Please copy each line below that contains the word "computer".

** Opening Dataset extract block **

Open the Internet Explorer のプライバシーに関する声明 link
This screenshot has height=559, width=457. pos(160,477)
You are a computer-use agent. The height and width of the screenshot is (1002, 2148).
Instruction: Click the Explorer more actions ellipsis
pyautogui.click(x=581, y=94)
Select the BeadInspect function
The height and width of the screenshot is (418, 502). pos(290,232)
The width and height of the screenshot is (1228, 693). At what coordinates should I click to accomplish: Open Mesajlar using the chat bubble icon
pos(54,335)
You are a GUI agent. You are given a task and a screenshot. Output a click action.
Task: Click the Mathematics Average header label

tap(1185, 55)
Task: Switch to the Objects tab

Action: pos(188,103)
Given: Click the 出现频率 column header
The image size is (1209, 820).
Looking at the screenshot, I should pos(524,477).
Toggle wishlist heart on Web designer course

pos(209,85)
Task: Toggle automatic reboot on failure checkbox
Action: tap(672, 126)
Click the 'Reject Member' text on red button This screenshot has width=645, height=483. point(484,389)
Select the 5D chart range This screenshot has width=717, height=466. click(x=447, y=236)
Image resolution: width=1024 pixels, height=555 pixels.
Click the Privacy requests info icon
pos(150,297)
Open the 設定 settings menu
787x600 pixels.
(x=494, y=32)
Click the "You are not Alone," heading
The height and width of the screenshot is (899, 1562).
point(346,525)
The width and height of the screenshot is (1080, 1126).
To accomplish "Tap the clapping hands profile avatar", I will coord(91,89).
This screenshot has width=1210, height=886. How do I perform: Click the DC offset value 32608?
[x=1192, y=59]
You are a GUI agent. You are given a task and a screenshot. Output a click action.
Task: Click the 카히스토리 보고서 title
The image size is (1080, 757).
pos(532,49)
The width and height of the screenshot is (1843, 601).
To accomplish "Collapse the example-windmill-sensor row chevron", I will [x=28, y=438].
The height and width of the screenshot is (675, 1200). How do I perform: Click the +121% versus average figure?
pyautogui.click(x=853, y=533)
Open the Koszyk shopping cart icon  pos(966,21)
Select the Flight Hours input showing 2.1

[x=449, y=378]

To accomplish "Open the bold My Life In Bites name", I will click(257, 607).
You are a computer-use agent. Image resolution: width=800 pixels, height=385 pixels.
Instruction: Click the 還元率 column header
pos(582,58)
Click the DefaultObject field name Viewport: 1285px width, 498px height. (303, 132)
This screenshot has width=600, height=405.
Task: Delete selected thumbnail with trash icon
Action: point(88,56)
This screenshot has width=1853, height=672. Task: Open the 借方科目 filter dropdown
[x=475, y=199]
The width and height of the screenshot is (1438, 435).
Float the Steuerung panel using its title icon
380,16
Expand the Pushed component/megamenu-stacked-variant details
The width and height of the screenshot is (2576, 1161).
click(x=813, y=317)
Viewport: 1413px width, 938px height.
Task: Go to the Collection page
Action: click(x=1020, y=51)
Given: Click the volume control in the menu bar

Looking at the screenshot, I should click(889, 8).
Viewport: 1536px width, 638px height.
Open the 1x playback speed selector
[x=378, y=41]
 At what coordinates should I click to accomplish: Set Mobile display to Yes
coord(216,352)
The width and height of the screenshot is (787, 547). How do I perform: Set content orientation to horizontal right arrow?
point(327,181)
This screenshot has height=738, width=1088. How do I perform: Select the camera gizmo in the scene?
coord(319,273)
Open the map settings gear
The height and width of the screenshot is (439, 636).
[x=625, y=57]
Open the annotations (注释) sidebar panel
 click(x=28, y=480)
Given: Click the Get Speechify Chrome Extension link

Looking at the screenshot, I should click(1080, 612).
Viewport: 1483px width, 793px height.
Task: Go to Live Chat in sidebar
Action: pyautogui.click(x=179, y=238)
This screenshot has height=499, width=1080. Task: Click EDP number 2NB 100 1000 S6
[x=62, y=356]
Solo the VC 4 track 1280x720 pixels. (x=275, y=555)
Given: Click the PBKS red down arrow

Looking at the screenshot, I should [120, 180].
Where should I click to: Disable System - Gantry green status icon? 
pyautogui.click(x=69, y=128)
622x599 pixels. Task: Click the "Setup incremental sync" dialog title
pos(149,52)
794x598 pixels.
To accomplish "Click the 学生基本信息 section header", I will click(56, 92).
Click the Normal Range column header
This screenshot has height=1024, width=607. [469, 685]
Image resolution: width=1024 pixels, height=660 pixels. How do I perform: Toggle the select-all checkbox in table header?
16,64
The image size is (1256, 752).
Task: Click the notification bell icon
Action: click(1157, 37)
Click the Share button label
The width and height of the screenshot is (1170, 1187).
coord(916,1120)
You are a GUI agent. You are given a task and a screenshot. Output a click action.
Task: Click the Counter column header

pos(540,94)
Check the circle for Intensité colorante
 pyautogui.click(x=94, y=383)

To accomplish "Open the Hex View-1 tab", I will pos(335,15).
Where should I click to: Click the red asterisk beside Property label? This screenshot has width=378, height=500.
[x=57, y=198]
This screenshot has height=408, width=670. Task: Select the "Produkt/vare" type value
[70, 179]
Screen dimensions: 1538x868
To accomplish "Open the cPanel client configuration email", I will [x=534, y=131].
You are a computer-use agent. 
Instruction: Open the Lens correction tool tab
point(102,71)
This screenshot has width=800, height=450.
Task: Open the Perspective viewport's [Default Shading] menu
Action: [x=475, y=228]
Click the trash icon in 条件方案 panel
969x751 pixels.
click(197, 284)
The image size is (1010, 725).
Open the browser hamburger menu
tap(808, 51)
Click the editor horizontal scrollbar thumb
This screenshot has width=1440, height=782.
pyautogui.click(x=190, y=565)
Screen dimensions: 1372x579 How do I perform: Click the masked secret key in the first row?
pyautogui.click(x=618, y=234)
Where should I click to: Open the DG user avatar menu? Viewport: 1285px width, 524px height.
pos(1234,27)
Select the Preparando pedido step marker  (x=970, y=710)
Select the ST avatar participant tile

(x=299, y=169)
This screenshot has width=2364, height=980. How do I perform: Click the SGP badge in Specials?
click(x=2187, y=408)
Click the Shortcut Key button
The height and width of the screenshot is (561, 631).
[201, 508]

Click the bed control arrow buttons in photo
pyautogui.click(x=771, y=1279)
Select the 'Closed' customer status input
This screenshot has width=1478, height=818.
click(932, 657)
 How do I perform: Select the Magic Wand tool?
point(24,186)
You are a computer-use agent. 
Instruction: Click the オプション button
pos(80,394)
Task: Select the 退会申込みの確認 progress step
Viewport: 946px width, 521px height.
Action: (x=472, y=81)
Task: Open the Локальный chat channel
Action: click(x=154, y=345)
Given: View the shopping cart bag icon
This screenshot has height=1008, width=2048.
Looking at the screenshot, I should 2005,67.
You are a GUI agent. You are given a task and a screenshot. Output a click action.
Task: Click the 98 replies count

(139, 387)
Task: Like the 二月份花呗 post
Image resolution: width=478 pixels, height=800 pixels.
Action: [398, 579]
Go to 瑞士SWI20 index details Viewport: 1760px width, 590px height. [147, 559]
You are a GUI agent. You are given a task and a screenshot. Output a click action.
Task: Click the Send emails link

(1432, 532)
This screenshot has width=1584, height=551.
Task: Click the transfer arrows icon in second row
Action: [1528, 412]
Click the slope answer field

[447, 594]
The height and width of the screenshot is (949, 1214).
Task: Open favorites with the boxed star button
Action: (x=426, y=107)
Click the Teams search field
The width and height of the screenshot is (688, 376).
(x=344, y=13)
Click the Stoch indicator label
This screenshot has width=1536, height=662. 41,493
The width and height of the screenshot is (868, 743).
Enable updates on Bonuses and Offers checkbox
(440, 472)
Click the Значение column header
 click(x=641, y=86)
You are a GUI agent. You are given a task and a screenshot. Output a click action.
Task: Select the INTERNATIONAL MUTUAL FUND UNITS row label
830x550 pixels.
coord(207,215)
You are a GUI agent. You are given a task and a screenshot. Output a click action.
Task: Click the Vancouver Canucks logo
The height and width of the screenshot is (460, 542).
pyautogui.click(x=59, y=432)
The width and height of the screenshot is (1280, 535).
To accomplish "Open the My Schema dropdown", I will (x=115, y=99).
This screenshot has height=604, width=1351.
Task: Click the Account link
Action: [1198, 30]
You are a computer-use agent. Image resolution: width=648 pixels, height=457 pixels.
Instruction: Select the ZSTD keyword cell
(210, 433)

** Closing Dataset extract block **

Your solution:
You are a computer-use agent. The height and width of the screenshot is (1002, 2148).
You are a computer-use agent. Image resolution: width=800 pixels, height=385 pixels.
You are a computer-use agent. 
You are a computer-use agent. 
You are a computer-use agent. Image resolution: width=648 pixels, height=457 pixels.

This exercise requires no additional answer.